I was walking at high altitudes in New Mexico yesterday with three friends, and the conversation turned to where it inevitably goes when people know that part of what I do for a living is to watch movies.
‘So, what’s the best film ever made?’
It’s an impossible question, of course – I’m not sure that ‘best’ is even the most appealing category within which to talk about films. I mean, the cinematography in ‘The Third Man’ may outshine that in ‘Fanny and Alexander’, but Bergman’s film has more to say about relationships; ‘Fiddler on the Roof’ doesn’t exactly strive to be ‘great cinema’, but the scene at the train station is both a profoundly moving moment between a father and daughter, and is so well photographed it looks like the camera had a mist-vacuum attached to the lens. And so on.
I don’t like answering the ‘best’ question because naming one shuts out all the others; and so few films seem to me to be without reason for complaint – I have a lot of time for ‘Wings of Desire’, but the philosophical conversation at the bar between Bruno Ganz and Solveig Dommartin isn’t sure whether it’s deep and mystical or meant to make people laugh; ‘Chinatown’ feels nearly perfect, but its world – one without kindness – seems to reflect more the tragic cynicism of some of the people who made it than the truth about being human; ‘Magnolia’, the most recent film that I’ve been trying to convince myself is my favourite, while offering something almost unique in its type (people looking up from the lives that have become miserable because they have been taught to expect things most people never have), already feels a little shaggy, although perhaps that’s because it has had so many imitators.

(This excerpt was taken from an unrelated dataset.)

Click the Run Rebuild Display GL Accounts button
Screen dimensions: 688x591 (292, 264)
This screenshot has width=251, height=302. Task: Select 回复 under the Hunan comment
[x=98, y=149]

So I’m left with the hypothesis that perhaps there is no such thing as the ‘best’ film ever made. There are only films that grant something special, perhaps unnameable, to their audience. The films that have given me this that happen to come to mind as I write this post? Listed below, at the risk of being mocked, although I am merely following my co-host’s commitment to truth in criticism:
‘Being There’
Disney’s ‘Grand Canyon’
Abel Ferrara’s ‘The Funeral’
Peter Weir’s ‘Fearless’
‘Fanny and Alexander’
‘The Third Man’
‘Close Encounters of the Third Kind’
‘The Muppet Movie’
‘The Black Hole’
‘After Life’
‘Wall-E’
‘L’appartement’
And the last five minutes of Rosselini’s ‘The Little Flowers of St Francis’.
Ask me tomorrow and the list will be entirely different. For today, however, here’s the question: Is there a best film ever made? What would have to be the criteria upon which such a selection were made? Which films come closest to meeting them?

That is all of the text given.